Being the most expensive mode of transport, the Airfreight segment was affected the worst, as customers switched to more cost efficient modes. The International Air Transportation Association (IATA) recently reported that the industry is experiencing a very strong rebound in traffic, but that most of it is related to re-stocking.  
 
Sea freight benefitted from modal switching, but was still badly hit. This segment is expected to suffer from over capacity and low prices for quite some time still due to vessels ordered before the recession.  
 
Road freight experienced a drop of over 10% in Western Europe, while rail, express and contract logistics segments were less affected. The outlook is relatively good for the express segment, thanks to the continued growth of e-commerce.
 

Are any particular countries in Europe more vulnerable to the current economic situation?

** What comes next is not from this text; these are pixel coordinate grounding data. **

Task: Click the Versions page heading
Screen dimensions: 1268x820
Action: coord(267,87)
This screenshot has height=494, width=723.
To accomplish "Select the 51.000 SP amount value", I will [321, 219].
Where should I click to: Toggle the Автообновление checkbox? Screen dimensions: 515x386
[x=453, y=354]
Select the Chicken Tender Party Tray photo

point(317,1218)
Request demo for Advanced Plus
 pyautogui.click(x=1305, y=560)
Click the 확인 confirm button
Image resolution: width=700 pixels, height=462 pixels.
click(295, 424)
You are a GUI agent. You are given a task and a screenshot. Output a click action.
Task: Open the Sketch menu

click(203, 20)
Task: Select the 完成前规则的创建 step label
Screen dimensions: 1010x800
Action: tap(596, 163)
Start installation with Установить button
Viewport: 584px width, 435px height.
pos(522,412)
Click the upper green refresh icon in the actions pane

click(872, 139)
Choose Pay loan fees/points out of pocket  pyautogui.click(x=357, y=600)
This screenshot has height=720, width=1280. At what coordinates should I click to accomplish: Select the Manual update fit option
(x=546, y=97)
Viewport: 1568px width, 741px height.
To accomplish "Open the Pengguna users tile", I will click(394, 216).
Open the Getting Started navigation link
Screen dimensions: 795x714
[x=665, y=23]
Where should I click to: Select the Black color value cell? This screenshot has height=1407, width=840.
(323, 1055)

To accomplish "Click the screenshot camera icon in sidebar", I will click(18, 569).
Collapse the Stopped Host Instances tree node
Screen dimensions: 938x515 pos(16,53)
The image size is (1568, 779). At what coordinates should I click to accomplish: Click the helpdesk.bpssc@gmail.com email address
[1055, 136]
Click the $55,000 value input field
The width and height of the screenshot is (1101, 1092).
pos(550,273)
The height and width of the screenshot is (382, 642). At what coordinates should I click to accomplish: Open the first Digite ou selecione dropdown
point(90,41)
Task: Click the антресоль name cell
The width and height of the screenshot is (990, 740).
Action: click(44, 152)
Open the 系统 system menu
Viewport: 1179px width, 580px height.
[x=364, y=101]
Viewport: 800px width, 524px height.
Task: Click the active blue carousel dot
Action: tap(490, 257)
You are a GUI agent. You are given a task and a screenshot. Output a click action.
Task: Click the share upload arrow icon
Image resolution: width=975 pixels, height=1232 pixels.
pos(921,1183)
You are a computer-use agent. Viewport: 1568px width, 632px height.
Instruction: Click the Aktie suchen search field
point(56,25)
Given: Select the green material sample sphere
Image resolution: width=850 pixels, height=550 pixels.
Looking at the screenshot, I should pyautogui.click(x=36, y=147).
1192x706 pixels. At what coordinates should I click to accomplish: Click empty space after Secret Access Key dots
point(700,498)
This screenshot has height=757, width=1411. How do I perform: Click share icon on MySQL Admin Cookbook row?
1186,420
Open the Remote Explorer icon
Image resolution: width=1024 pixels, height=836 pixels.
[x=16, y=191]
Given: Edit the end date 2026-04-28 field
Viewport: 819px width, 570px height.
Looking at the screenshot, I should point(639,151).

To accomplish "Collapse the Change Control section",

Kalle Grönqvist: The logistics markets in Western Europe experienced bigger drops in revenues than Eastern Europe. Significant export and import hubs such as The Netherlands and Belgium, and major exporters such as Germany, in Western Europe will continue to be vulnerable to changes in world trade. 

In Southern and Eastern Europe, there are a few countries whose logistics industries are also vulnerable, but these would be due to high public debts and reliance on foreign direct investment.

Which countries have remained strong in terms of logistics? Why is this?


Grönqvist:
Eastern European logistics markets are still small compared to the Western European ones, but they have shown themselves to be more resilient. Some of the markets least affected by the economic crisis seem to be Russia, thanks to its large domestic markets, and Poland. Recovery in Eastern Europe is expected to be faster than in Western Europe, as the industry continues to develop and attract manufacturers from overseas.

How has the financial crisis affected the way European companies manage their supply chains?


Yliluoma: European companies are switching to less expensive transport modes and are on the look out for cost effective solutions.

Manufacturers have also realized the vulnerability of their supply chains to the global economy, in addition to changing fuel prices and strikes in some European countries. They can be expected to increase their focus on inventory as well as supply chain management overall and to slow down any manufacturing migration to Eastern Europe and other continents.

Due to the current economic uncertainly, companies seem to be delaying big restructuring and expansion decisions.

How will this change the industry in the future?


Grönqvist:
It is uncertain whether the current trend of model switching by logistics customers will halt or be reversed. We know however, that “cost efficient” and “environmentally friendly” will be two hot topics for a while. Reliability and flexibility in logistics solutions will also be important. 

Government investments in railway infrastructures have continued during the recession, so the popularity of rail freight can be expected to grow. The idea of a rail system that runs from Europe to China, into the rest of Asia, is an exciting one.